En effet, la version 2014 se prête également à une lecture ambiguë. Quatre sur cinq des différents domaines composant le nouveau socle commun de connaissances, de compétences et de culture, peuvent être considérés comme relevant d’apprentissages académiques pour lesquels les enseignements disciplinaires dans leur forme actuelle offrent un cadre satisfaisant. Et on peut redouter, que, si cette lecture prévalait, le domaine apprendre à apprendre soit réduit à la portion congrue, car, c’est bien connu, dans les disciplines, on n’a pas le temps, il faut prioritairement boucler le programme. L’apprendre à apprendre serait alors essentiellement remis dans le second degré aux professeurs-documentalistes et aux conseillers principaux d’éducation, selon une division du travail traditionnellement établie.

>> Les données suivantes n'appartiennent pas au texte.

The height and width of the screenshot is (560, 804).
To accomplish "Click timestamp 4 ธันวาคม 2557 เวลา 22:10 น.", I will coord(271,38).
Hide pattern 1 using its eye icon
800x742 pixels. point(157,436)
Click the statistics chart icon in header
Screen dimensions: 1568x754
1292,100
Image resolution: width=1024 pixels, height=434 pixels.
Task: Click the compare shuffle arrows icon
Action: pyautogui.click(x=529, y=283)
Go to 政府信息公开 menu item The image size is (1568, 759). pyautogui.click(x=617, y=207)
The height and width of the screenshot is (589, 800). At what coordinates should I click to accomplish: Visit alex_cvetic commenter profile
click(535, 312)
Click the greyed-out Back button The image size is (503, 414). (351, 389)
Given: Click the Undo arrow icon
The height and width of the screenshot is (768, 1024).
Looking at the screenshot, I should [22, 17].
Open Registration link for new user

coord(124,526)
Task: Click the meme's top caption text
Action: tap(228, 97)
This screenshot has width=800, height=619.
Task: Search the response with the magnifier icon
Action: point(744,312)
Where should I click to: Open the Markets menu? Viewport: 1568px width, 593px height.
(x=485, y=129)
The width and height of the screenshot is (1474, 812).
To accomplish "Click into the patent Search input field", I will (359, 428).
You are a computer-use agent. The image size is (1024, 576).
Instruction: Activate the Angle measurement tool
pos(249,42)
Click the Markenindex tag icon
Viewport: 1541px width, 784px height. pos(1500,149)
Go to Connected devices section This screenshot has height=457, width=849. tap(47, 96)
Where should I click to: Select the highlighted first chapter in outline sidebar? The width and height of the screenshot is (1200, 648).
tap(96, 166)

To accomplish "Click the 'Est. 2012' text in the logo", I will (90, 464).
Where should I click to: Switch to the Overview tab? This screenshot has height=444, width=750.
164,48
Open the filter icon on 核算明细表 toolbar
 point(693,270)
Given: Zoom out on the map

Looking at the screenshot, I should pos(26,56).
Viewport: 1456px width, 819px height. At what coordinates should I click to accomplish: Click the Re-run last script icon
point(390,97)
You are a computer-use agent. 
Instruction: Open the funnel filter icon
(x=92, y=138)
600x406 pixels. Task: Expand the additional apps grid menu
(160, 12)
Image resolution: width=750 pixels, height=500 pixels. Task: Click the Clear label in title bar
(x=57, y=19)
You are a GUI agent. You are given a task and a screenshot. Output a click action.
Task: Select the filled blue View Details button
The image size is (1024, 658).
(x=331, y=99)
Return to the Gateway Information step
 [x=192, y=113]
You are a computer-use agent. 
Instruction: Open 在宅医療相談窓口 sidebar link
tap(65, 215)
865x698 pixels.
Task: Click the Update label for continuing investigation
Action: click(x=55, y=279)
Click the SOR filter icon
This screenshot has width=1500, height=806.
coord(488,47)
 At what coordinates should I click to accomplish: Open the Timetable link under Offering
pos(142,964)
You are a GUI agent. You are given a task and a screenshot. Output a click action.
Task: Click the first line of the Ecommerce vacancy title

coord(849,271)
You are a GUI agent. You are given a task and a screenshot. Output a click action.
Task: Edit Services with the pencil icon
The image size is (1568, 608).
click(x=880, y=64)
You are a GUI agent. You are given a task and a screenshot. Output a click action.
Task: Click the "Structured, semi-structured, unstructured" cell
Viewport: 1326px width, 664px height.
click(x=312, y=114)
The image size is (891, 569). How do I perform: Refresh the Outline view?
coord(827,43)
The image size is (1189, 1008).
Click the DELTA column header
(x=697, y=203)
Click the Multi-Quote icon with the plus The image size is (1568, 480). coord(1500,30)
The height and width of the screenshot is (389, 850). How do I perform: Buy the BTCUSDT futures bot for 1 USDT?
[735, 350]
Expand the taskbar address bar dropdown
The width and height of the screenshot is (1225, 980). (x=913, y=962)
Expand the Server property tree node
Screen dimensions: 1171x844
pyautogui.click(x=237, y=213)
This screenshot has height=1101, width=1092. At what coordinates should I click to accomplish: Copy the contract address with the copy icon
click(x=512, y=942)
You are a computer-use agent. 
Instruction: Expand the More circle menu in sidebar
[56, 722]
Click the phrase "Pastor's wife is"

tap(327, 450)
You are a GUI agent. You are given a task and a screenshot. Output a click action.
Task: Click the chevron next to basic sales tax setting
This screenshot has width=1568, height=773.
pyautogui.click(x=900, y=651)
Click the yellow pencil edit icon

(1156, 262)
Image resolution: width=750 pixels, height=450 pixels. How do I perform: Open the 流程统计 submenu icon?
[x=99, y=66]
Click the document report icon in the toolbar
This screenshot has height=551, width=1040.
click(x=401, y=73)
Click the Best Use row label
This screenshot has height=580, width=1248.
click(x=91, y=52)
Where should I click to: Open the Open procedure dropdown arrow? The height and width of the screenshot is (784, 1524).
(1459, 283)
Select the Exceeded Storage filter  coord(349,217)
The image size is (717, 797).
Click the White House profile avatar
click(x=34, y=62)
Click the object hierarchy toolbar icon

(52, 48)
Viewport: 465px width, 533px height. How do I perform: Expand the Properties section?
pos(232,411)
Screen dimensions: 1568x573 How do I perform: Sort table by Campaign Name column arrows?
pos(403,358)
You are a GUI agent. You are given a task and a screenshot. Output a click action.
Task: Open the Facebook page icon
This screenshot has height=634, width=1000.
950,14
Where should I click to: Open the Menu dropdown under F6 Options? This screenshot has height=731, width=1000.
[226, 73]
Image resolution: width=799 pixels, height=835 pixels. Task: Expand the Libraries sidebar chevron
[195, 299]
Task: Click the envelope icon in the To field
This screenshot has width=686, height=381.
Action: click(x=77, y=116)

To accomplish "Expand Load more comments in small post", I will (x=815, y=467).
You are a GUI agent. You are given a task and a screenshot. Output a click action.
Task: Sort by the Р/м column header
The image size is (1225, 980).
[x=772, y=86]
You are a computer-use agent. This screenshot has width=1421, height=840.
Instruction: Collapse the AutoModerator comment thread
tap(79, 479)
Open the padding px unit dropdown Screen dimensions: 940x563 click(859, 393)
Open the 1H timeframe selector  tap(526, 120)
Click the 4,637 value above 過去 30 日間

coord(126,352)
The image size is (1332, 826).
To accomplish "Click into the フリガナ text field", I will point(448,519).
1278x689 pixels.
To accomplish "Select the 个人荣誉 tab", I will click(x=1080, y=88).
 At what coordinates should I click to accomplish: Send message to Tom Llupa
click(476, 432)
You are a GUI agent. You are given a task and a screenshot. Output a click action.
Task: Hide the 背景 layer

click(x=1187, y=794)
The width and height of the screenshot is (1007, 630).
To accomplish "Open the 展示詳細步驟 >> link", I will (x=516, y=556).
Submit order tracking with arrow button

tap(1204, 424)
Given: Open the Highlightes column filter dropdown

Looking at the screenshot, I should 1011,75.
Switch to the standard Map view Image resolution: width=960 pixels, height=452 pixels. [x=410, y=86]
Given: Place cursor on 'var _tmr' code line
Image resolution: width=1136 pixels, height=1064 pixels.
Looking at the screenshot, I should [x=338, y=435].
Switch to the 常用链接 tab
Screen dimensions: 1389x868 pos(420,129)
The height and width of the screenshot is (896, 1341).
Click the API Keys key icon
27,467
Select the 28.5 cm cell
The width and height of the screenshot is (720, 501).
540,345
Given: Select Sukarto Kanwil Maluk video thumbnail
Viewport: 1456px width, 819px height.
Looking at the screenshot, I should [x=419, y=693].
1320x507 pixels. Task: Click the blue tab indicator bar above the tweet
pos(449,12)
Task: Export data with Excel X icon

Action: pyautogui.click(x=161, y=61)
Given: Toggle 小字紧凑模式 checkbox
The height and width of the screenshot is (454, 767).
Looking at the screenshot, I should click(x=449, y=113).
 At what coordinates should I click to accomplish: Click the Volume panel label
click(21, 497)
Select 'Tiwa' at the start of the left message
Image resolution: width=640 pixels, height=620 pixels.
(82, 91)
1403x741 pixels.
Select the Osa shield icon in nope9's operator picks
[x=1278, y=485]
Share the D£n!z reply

On attend avec intérêt la proposition définitive issue du CSP. Ce sera, comme la version de 2006, et comme c’est inévitable en régime démocratique, une version de compromis entre des visions différentes de l’école. Mais les termes du compromis permettront de percevoir le point d’équilibre provisoirement atteint.
[1] On s’appuie ici sur la version soumise par son président au CSP le 15 mai 2014.
[2] http://europa.eu/legislation_summaries/education_training_youth/lifelong_learning/c11090_fr.htm
La recommandation 2006/962/CE retient huit compétences clés : communication dans la langue maternelle, communication en langues étrangères, compétence mathématique et les compétences de base en sciences et technologies, compétence numérique, apprendre à apprendre, compétences sociales et civiques, esprit d'initiative et d'entreprise, sensibilité et l'expression culturelles
[3] Recommandation 2006/962/CE du Parlement européen et du Conseil, du 18 décembre 2006, sur les compétences clés pour l'éducation et la formation tout au long de la vie [Journal officiel L 394 du 30.12.2006].
http://europa.eu/legislation_summaries/education_training_youth/lifelong_learning/c11090_fr.htm
[4] emprunt au français du Québec, puisque ce sont les québécois qui ont inventé ce mot en français pour décrire une visée éducative pour laquelle, en France, le vocabulaire est significativement pauvre.